Surprise is the KL-divergence between prior and posterior

Jiří pointed me at this interesting paper on surprise and attention: Itti and Baldi, 2005, "Bayesian Surprise Attracts Human Attention", with free software available here. Their immediate application of this was to eye-tracking, which immeditately piqued my interest.

Itti and Baldi define surprise as the Kullback-Leibler divergence between the distribution of model hypothesese before and after observing a datum.

I have previously heard surprise defined as the amount of information a datum contains, but this definition is suprerior.

They point out in their paper that an outlier, though containing a lot of information in that it is highly improbable, may have little effect on the model distribution. Though not stated, this would only apply to robust models. This is similar to the NT "influence" function described in my autism draft paper.

A highly entropic source may lead to little updating of the model after a while, being simply random, and therefore can become quite unsurprising. This matches up with human surprise far better than the information-content definition. An immediate application: very rough areas of an image being lossily compressed need not be encoded as precisely as smoother areas, because that extra information would have little effect on the models people produce from viewing the image. This isn't a new idea, but now it can be quantified.

This definition of surprise (and attention) is principled, general, and they have presented evidence that it matches well with human behaviour. It is very nifty indeed.

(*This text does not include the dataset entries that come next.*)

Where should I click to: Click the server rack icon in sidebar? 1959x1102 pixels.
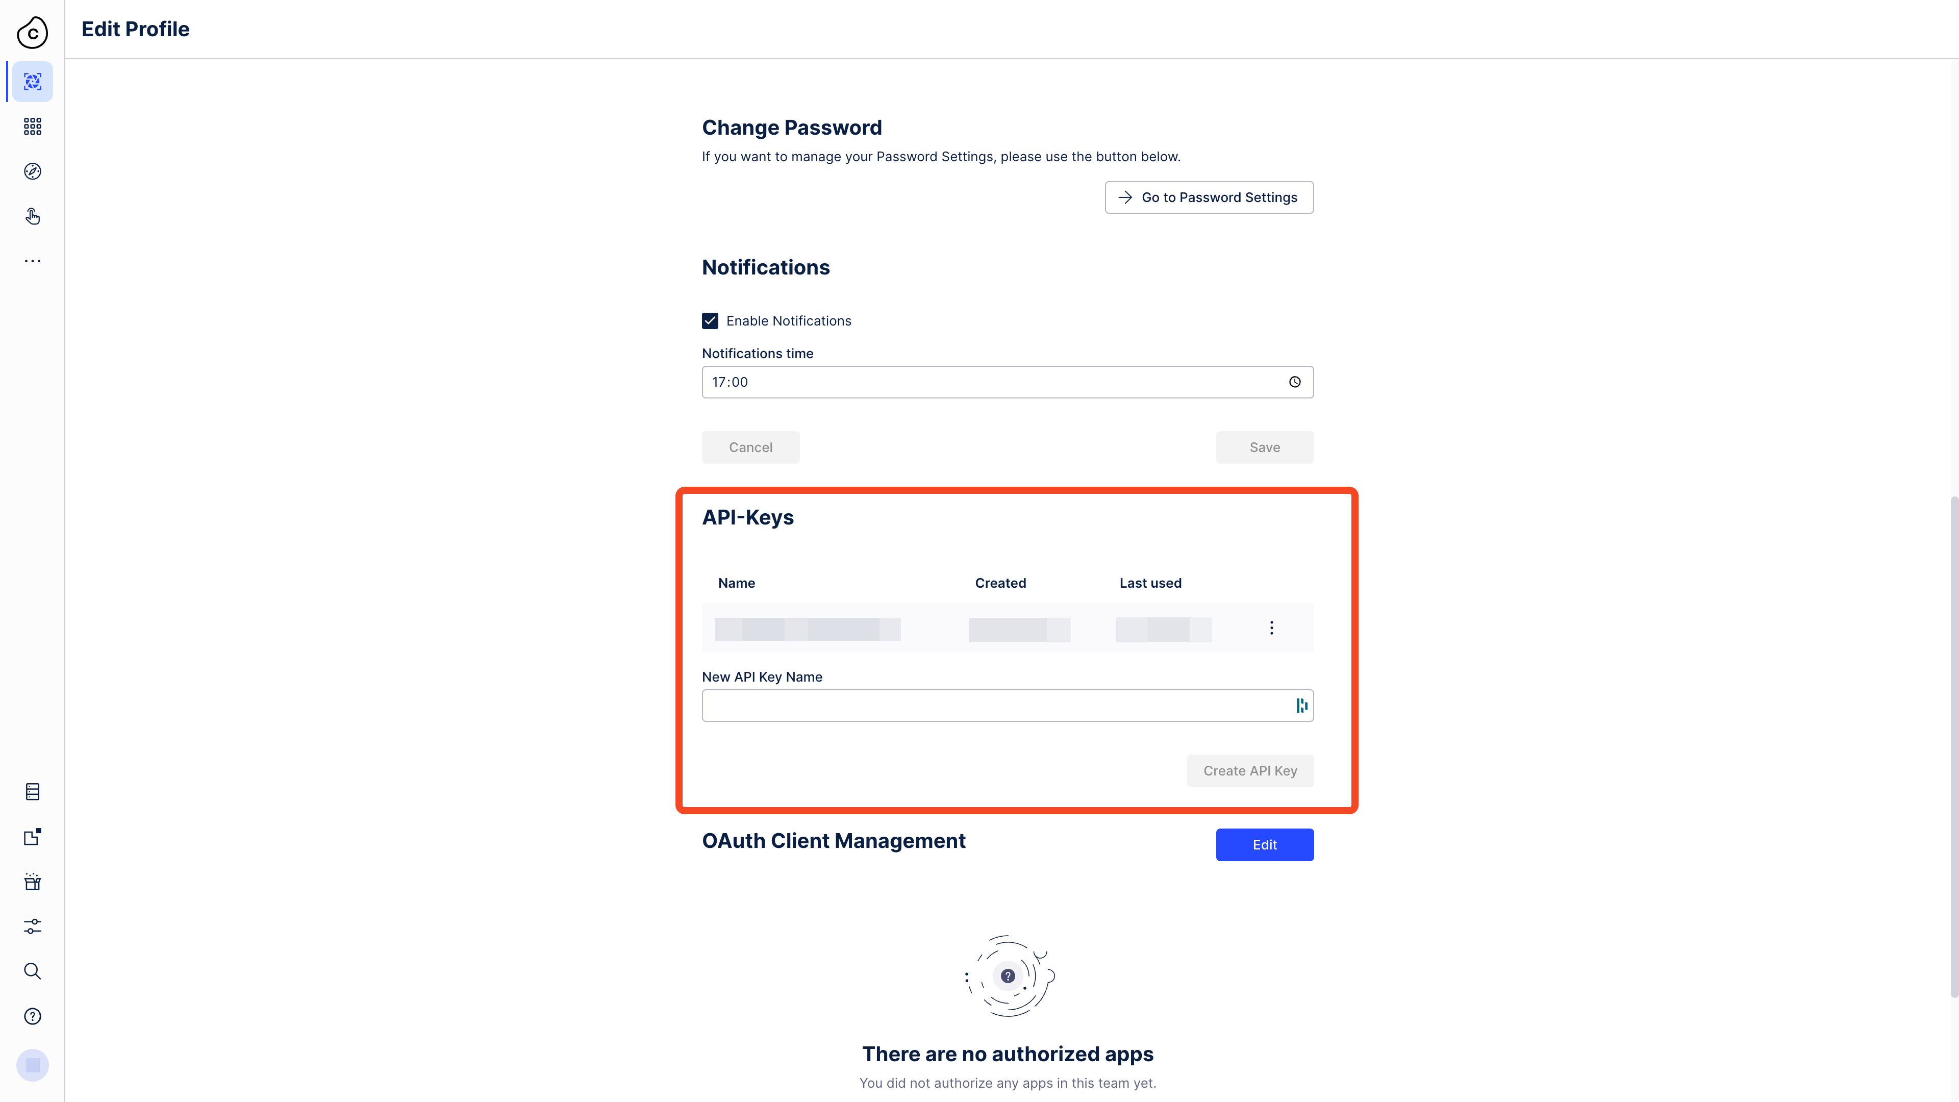pos(32,792)
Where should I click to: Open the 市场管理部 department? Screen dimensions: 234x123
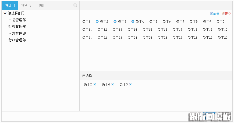pyautogui.click(x=17, y=20)
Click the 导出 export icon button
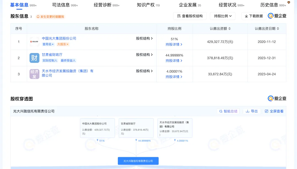Viewport: 297px width, 169px height. pos(252,111)
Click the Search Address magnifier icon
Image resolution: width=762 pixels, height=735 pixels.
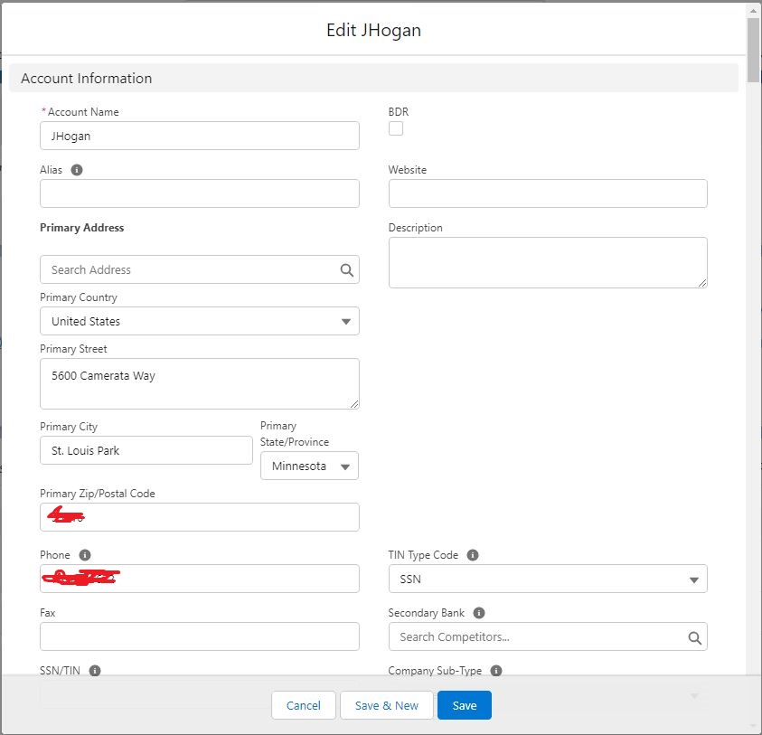pos(346,269)
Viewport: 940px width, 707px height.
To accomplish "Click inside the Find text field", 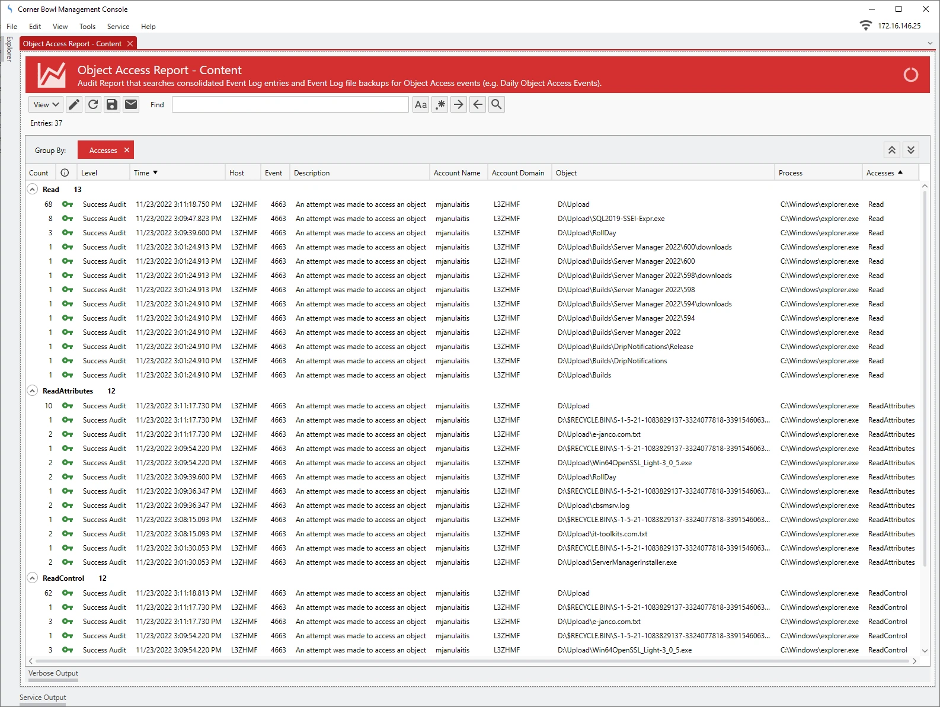I will coord(290,105).
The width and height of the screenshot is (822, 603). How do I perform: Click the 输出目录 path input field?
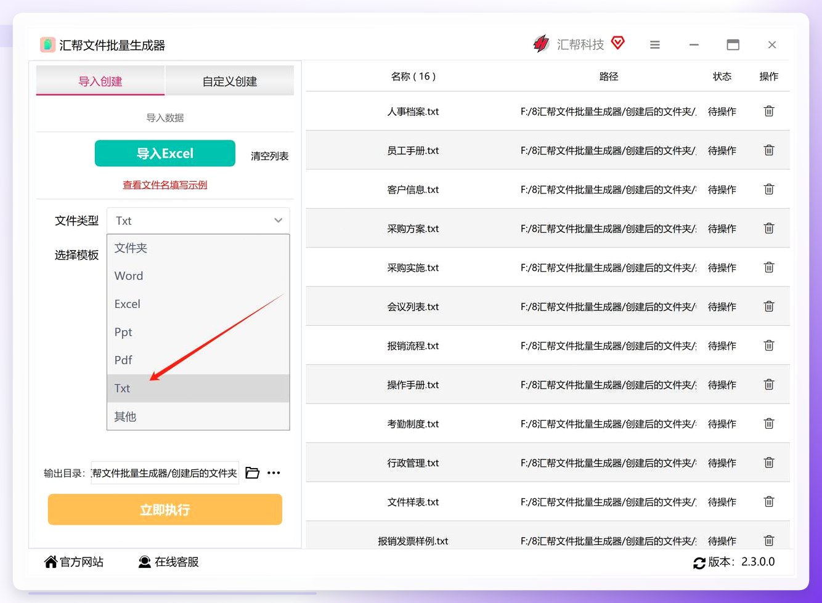[x=165, y=473]
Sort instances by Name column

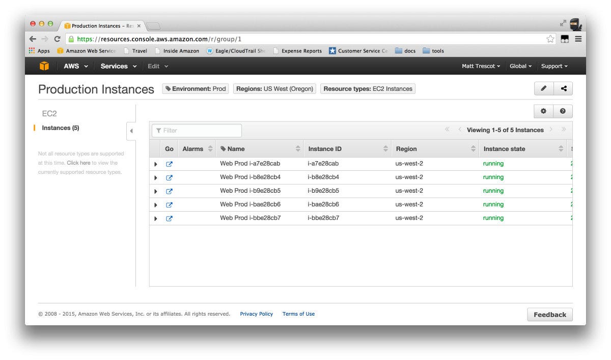tap(234, 148)
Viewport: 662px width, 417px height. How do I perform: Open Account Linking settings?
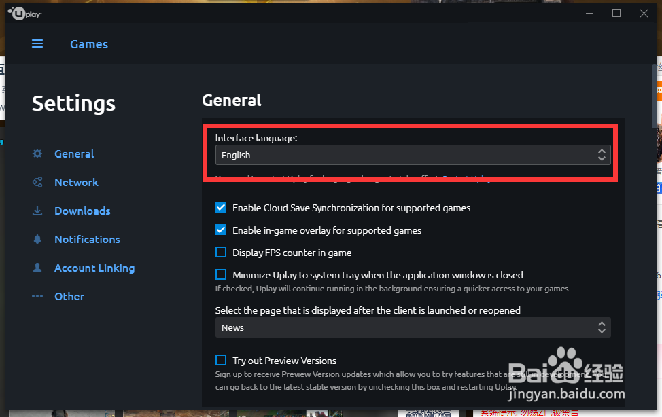[94, 268]
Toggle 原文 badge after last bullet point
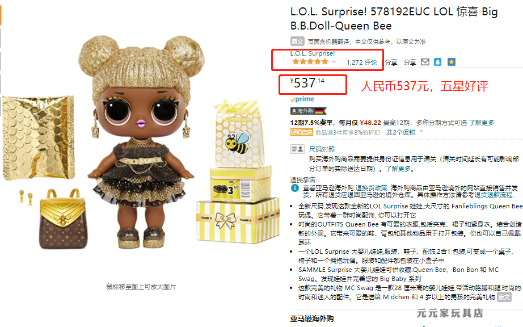 click(x=504, y=297)
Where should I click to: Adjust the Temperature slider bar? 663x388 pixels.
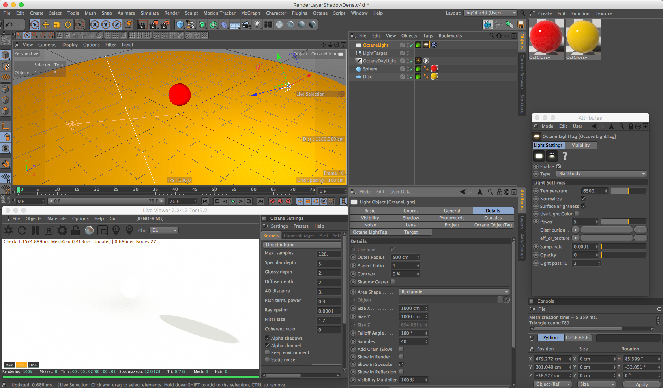[x=628, y=191]
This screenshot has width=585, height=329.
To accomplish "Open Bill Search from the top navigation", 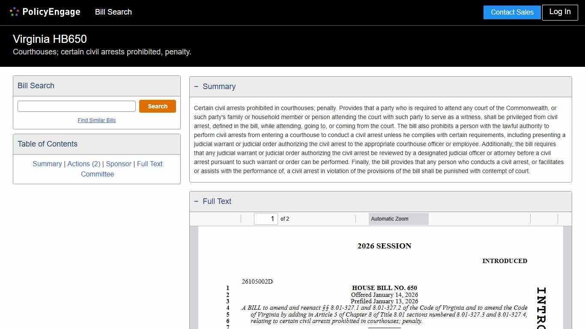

My own immediate interest is seeing if I can adapt their software to be autistic (or perhaps non-autistic), then hopefully comparing it to published eye-tracking studies of autism. (One slight drawback here -- their model, though allowing for the possibility in theory, does not yet implement higher level cognitive processes. This is of course A.I. complete, but would be necessary in order to perfectly model human attention, as human attention is guided by higher level processes. I am thinking in particular of a study that did eye-tracking on people watching the movie "Who's Afraid of Virginia Woolf", in which attention (in normal people) was partly directed by what the actors were saying or looking at.)

... I wonder if it would be better to swap the order of parameters for the KL-divergence from what Itti and Baldi were using. What one really wants is an estimate of the cost of holding your previous erroneous world view, having now updated your beliefs based on the new data point.